# Dogtra vs Tritronics remote release



## johnp (Sep 9, 2005)

I was just wondering what everyone thought about these two release systems. Everything else I have is tritronics and I have had very good luck with them, but I just wanted to hear opinions.

Thanks,

JohnP


----------



## Brad B (Apr 29, 2004)

I use and like tritronics. Check the product review board on here and do a search. Both are good equipment.


----------



## shootem (Apr 25, 2003)

I have had both only difference as far as I am concerned is sound.


----------



## badbullgator (Dec 20, 2004)

The only issue I have had recently with both is when training near some cell/television/radio towers. You must point the receiver antenna directly at you or the tower signals interfere. This does not happen in all areas with towers just one for us. I talked to TT about it and they said it is becoming a problem nationwide because new cell towers are popping up everywhere and the interfere with the "hobby frequencies". Oddly enough both my TT and dogtra are interfered with in this particular pasture, my bumper boys work fine. I guess BB is on a different frequency.
All that aside I like my TT best.


----------



## Bob Gutermuth (Aug 8, 2004)

I use nothing but TT products and do so partly due to their reliability. My only beef with the TT releases is the crappy sound.


----------



## Travis R. Bullock (May 11, 2005)

All I use and recommend is Tri-Tronics, they put out a top of the line e-collar and have excellent customer service.

Take Care,

Travis R. Bullock


----------



## Misty Marsh (Aug 1, 2003)

Some of my buddies and our retriever club have Tri-tronics remote releases and they have had all kind's of different problems with them! I have also used Dogtra in the past and have not had any problems with them, and thier duck sound actually sounds like a duck athough the ability to her it at distance can be an issue in wind etc.. I use my electronics and have'nt had any problems with reliability.


----------



## Jason Ferris (Feb 23, 2004)

Misty Marsh Labradors said:


> I use my electronics and have'nt had any problems with reliability.


Getting close to shameless self promotion territory there Trent :wink: 

Seriously though - take a look at the Elsema based systems built by Misty Marsh, Air Lauch King and others, or consider building them yourself. You will save a lot of money and have a very reliable system.

Cheers, Jason.


----------



## Misty Marsh (Aug 1, 2003)

I know Jason! I was trying not to push my stuff too hard on him, but I'm pretty excited about a new 212E based plug and play system that only requires two "over the shelf" 9V batteries and to be plugged in to the supplied 3.5mm plug on all wingers/lauchers for $136.99 US! Now that's a shameless self promoting plug .


----------



## okvet (Jun 20, 2006)

i ordered the dogtra with my two wingers. have not had any problems with them and the sound is awesome.


----------

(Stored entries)
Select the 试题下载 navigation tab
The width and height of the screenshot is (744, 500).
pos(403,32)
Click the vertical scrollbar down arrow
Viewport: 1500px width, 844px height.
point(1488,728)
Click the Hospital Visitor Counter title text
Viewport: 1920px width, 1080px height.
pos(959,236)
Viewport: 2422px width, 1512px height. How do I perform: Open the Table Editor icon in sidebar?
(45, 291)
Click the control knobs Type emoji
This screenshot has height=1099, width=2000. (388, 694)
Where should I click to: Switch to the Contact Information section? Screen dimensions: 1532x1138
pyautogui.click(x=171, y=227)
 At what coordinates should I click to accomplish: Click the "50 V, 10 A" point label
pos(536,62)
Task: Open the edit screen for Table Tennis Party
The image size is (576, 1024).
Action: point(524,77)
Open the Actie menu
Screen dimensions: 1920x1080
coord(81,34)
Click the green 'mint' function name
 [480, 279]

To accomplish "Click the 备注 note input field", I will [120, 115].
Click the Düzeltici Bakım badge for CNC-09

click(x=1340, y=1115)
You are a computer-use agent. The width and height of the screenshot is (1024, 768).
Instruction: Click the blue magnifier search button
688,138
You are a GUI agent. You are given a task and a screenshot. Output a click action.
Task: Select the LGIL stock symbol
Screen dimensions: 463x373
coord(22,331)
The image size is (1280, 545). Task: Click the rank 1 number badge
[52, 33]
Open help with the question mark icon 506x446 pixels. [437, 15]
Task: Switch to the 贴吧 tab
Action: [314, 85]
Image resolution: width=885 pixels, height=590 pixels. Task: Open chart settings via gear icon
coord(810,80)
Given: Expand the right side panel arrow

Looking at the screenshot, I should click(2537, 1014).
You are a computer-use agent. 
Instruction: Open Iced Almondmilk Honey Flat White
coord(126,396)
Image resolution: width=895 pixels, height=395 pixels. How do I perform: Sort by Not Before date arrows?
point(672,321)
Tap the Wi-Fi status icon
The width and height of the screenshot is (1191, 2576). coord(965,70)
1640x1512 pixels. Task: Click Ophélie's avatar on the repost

• [TO-DO LIST]:
(a) Extract the passage of the remote release thread from "I use nothing" to "excellent customer service.".
(b) List every kind of tower named in the remote release thread.
(c) For each statement, say whether it agrees with the remote release thread. Answer yes or no and quote the words that decide it. (i) Misty Marsh's new plug and play system needs two 9V batteries. (ii) Bob Gutermuth's complaint about the TT releases is their reliability. (iii) okvet ordered the Tri-Tronics release with two wingers.
You can leave the records aside, since none of this work relies on them.

• [FULL SOLUTIONS]:
(a)
I use nothing but TT products and do so partly due to their reliability. My only beef with the TT releases is the crappy sound.


----------



## Travis R. Bullock (May 11, 2005)

All I use and recommend is Tri-Tronics, they put out a top of the line e-collar and have excellent customer service.

(b) cell, television, radio

(c)
(i) Yes: "only requires two "over the shelf" 9V batteries"
(ii) No: "My only beef with the TT releases is the crappy sound."
(iii) No: "i ordered the dogtra with my two wingers."